The module adds a new field type called 'Global: View' to the Views field handlers. When you add this field to a view (the "parent" view), you can select any other view (the "child" view) to be displayed for each row in the parent view. The child view can accept argument values from the parent view using a comprehensive token system.
This is particularly useful for creating complex data relationships, such as showing related content for each item in a list, displaying nested hierarchies, or creating dashboard-style views where each row contains summarized data from another view.
Features
- Embed any View as a field within another View, creating parent-child view relationships
- Token-based argument passing system supporting both raw and rendered field values
- Support for contextual filter tokens ({{ raw_arguments.X }} and {{ arguments.X }}) to pass parent view arguments to child views
- Support for field tokens ({{ raw_fields.X }} and {{ fields.X }}) to pass parent view field values as child view arguments
- Multiple token delimiters supported: comma (,) or forward slash (/) for separating multiple arguments
- Static value support - pass fixed IDs or taxonomy terms directly to child views
- Built-in recursion protection to prevent infinite loops when views reference each other
- Automatic pager ID rewriting to ensure child view pagers work correctly within parent views
- Direct link to edit the child view configuration from the parent view field settings
- Access control - child views only render if the current user has access to the selected display
- Hide empty option integration - suppress output when child view returns no results
Use Cases
Display related content for each item
Create a parent view listing articles, and embed a child view showing related content for each article. Pass the article's node ID ({{ raw_fields.nid }}) to the child view's contextual filter to display related items based on taxonomy terms or other relationships.

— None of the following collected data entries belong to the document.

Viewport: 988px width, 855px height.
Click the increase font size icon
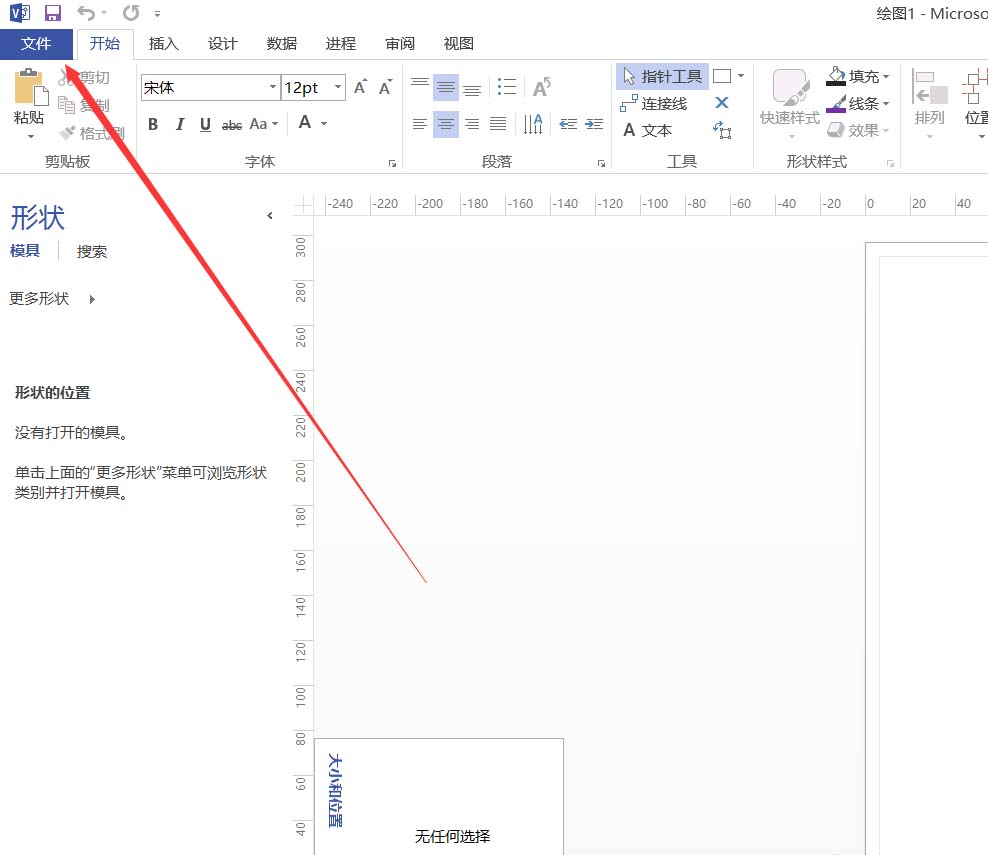pos(360,88)
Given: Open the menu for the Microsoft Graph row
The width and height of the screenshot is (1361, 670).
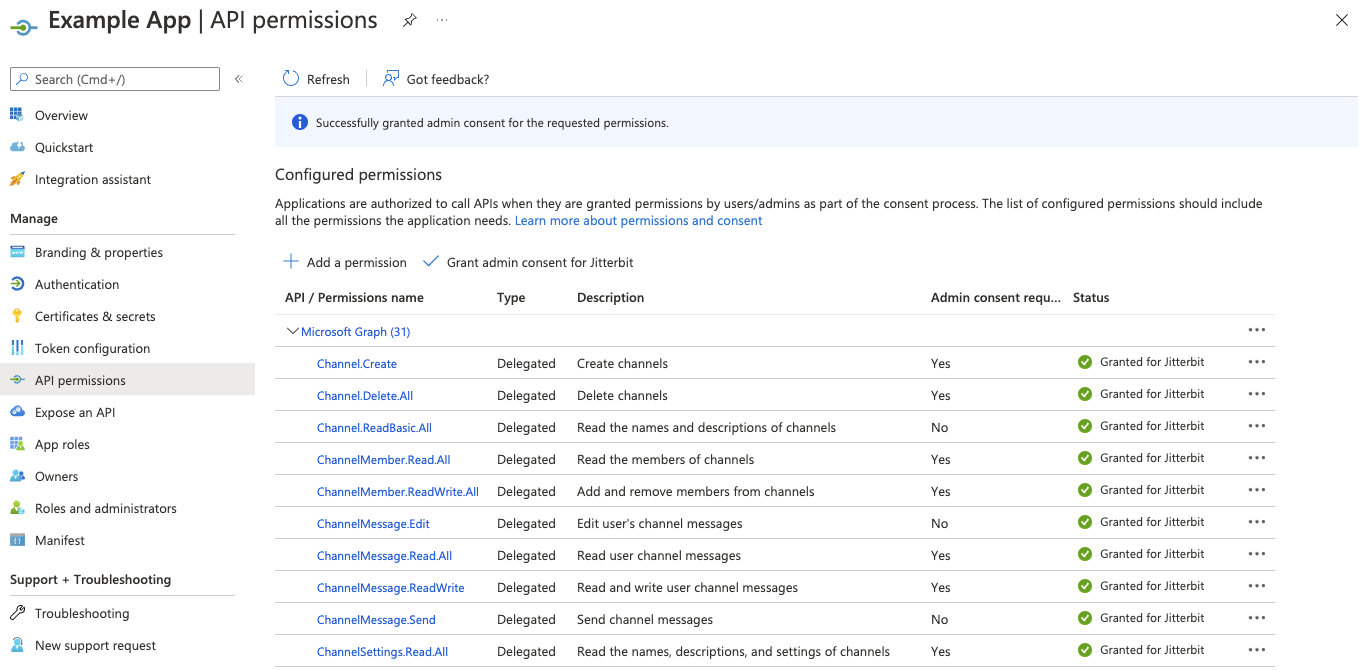Looking at the screenshot, I should tap(1257, 329).
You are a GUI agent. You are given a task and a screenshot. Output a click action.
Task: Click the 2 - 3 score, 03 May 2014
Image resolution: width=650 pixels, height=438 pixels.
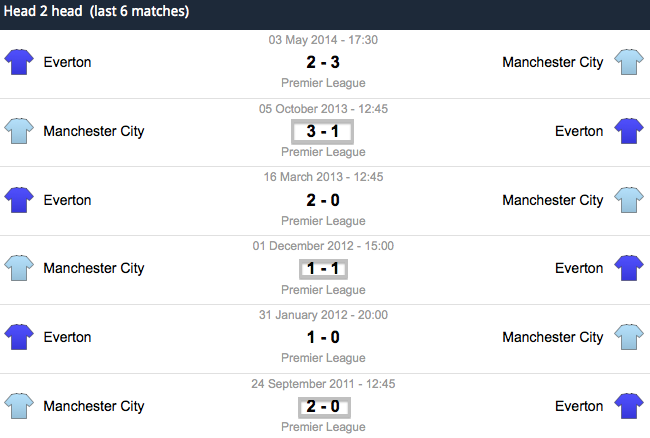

User dashboard with activity summary
Build a view of users with an embedded child view showing each user's recent activity (comments, content authored, etc.). Pass {{ raw_fields.uid }} to filter the child view to show only that user's activity.

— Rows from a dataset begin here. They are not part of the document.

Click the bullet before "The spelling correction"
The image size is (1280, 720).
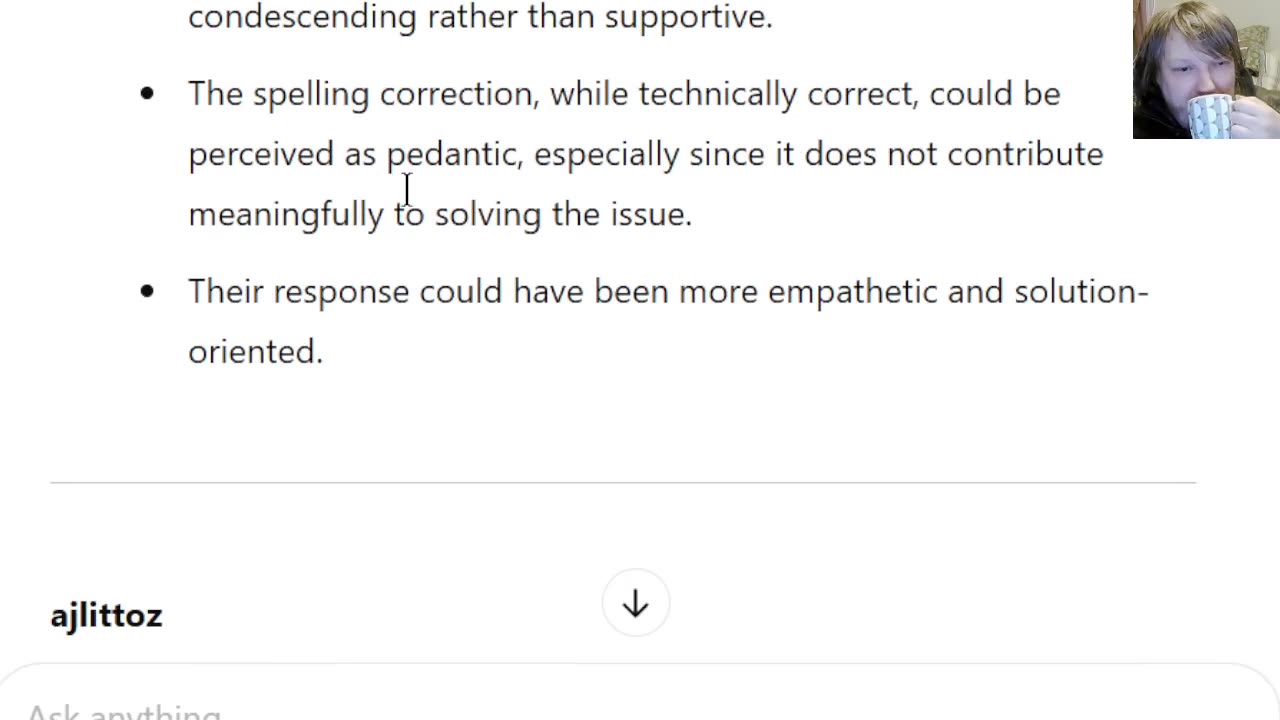pyautogui.click(x=148, y=94)
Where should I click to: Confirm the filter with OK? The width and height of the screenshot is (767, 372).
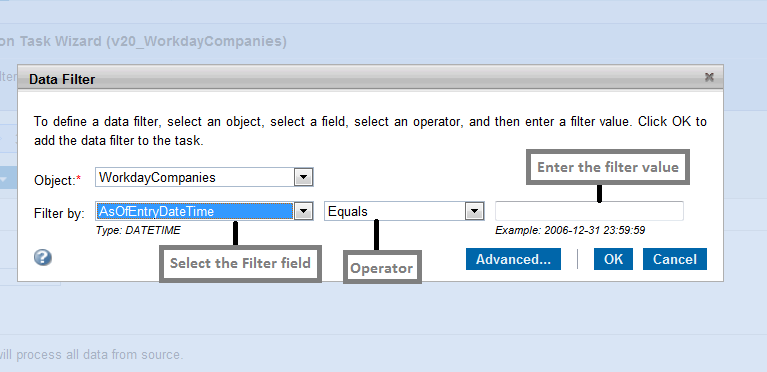click(613, 259)
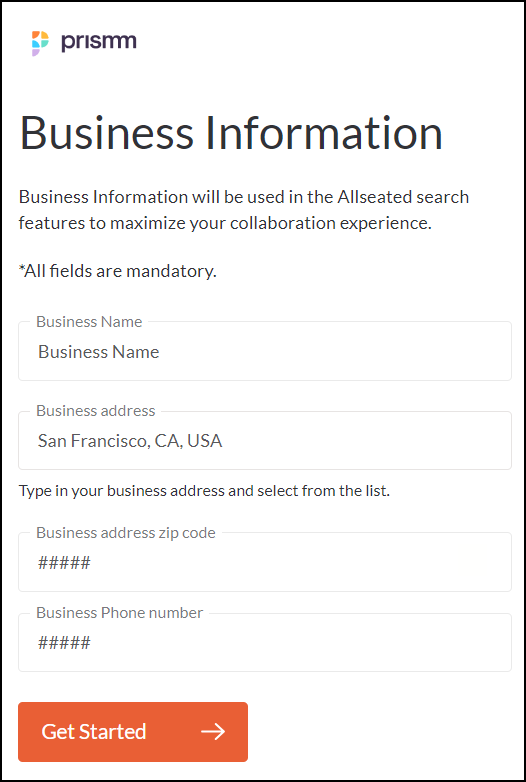This screenshot has width=526, height=782.
Task: Focus the Business Phone number field
Action: coord(265,642)
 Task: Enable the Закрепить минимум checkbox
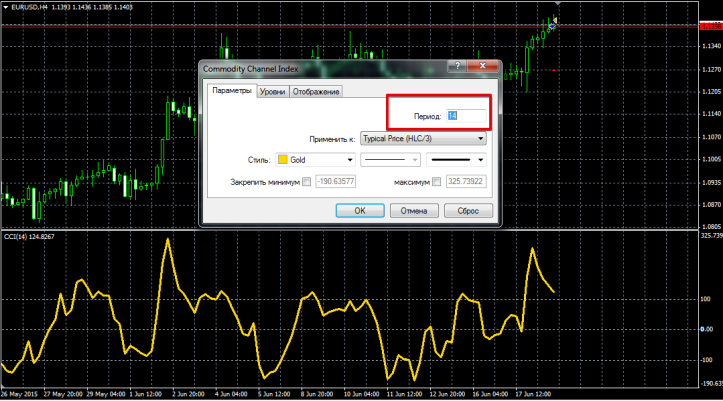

Category listing with item counts or previews
Create a taxonomy term listing view with an embedded child view showing the latest 3 nodes in each category. Pass the term ID ({{ raw_fields.tid }}) to the child view to filter content by category.
E-commerce product variants
Display products with embedded views showing available variants, pricing tiers, or stock information. Pass the product ID to child views that display variant-specific data.

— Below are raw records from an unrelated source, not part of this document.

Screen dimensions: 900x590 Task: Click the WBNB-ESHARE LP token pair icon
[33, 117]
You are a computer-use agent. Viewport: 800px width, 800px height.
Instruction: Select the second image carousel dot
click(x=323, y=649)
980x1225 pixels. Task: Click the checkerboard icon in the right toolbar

Hierarchical content navigation
Build nested navigation structures where a parent view shows top-level items and embedded child views show sub-items. Use the parent item's ID or path as an argument to filter children.
Multi-level aggregation reports
Create summary reports where the parent view shows groupings (by date, category, user) and child views provide detailed breakdowns or statistics for each group.
Tips
- Position fields used as argument tokens ABOVE the Global: View field in the field list, as Views processes fields in order
- Use 'Exclude from display' on fields that are only needed for passing as tokens to avoid cluttering the output
- Use {{ raw_fields.X }} tokens for cleaner data (no HTML formatting) when passing IDs or values as arguments
- Use {{ fields.X }} tokens when you need the rendered/formatted output, but be aware this includes any rewriting applied to the field
- Enable caching on child views to improve performance, especially when the same child view is embedded multiple times
- For complex argument logic, consider using Views PHP or custom code to prepare argument values
- Test child views independently with manual arguments before embedding to ensure contextual filters work correctly
- Use the 'Edit view' link in the field configuration to quickly access and modify the child view settings
- When using multiple arguments, ensure they are separated by commas or forward slashes and in the correct order matching the child view's contextual filters
Technical Details
Hooks 1
hook_views_data_alter
Adds the 'view' field handler to the global Views data, making the 'Global: View' field available in all views.
Troubleshooting 6
This occurs when a view attempts to embed itself, creating an infinite loop. Ensure your parent and child views are different, or that the display being embedded is not the same as the current display. The recursion protection is working as intended.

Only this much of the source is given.